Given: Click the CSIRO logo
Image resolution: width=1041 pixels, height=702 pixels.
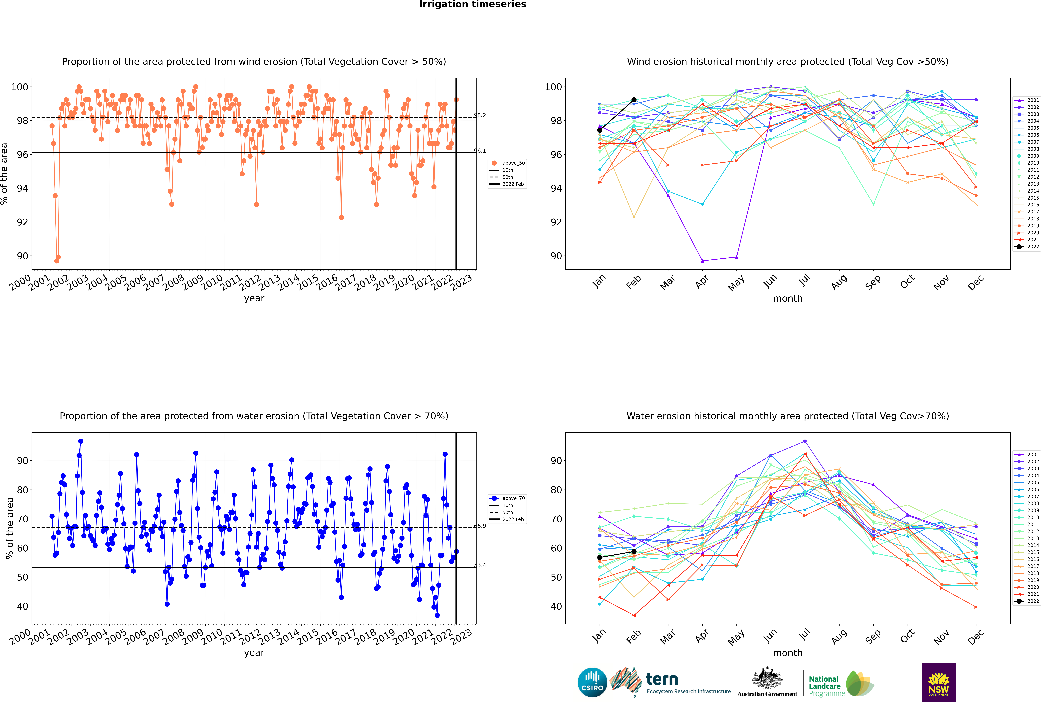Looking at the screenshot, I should (x=592, y=682).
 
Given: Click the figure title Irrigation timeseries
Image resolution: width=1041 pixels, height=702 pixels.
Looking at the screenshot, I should (x=473, y=4).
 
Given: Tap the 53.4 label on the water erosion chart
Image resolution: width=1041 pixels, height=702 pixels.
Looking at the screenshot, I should (x=480, y=565).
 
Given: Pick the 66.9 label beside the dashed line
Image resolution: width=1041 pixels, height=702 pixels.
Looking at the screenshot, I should (x=480, y=526).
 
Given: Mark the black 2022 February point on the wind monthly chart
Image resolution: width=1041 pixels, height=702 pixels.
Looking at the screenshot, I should (x=634, y=100).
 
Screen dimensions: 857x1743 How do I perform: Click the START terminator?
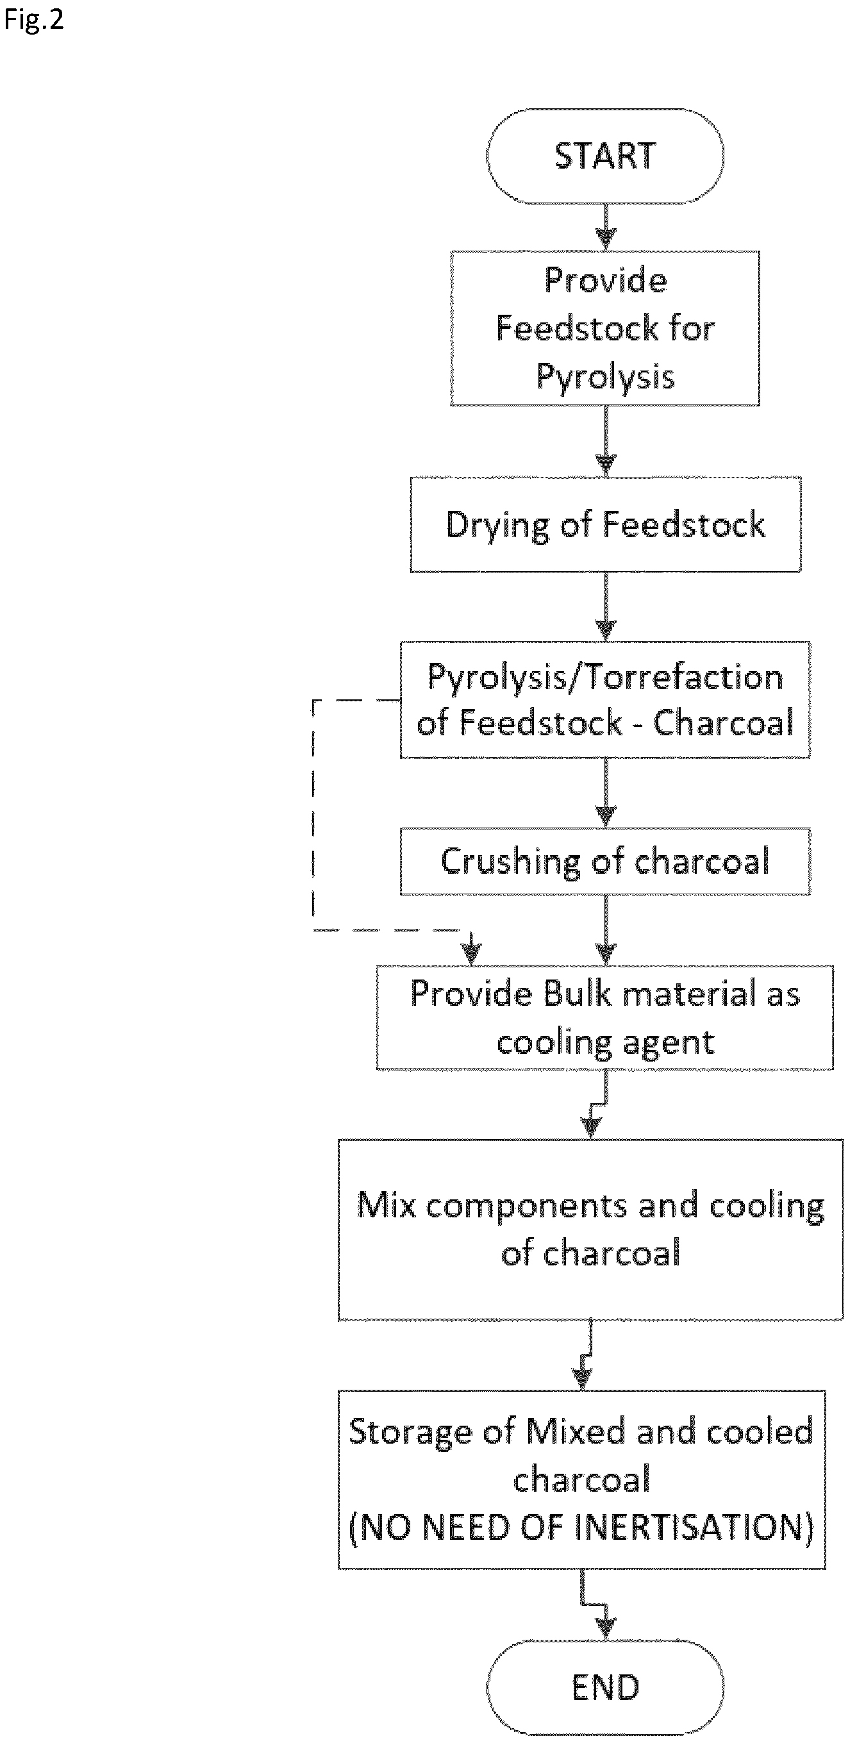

__Directive__:
Write out all the lines above again, changing "chart" to "graph" and keeping everything else the same. Leave out the pictures.

__Output below__:
Given: Click the CSIRO logo
Image resolution: width=1041 pixels, height=702 pixels.
Looking at the screenshot, I should (x=592, y=682).
 
Given: Click the figure title Irrigation timeseries
Image resolution: width=1041 pixels, height=702 pixels.
Looking at the screenshot, I should (x=473, y=4).
 
Given: Tap the 53.4 label on the water erosion graph
Image resolution: width=1041 pixels, height=702 pixels.
Looking at the screenshot, I should (x=480, y=565).
 
Given: Pick the 66.9 label beside the dashed line
Image resolution: width=1041 pixels, height=702 pixels.
Looking at the screenshot, I should (x=480, y=526).
 
Given: Mark the black 2022 February point on the wind monthly graph
Image resolution: width=1041 pixels, height=702 pixels.
Looking at the screenshot, I should (x=634, y=100).
 
Screen dimensions: 857x1743 How do I perform: Click the START terminator?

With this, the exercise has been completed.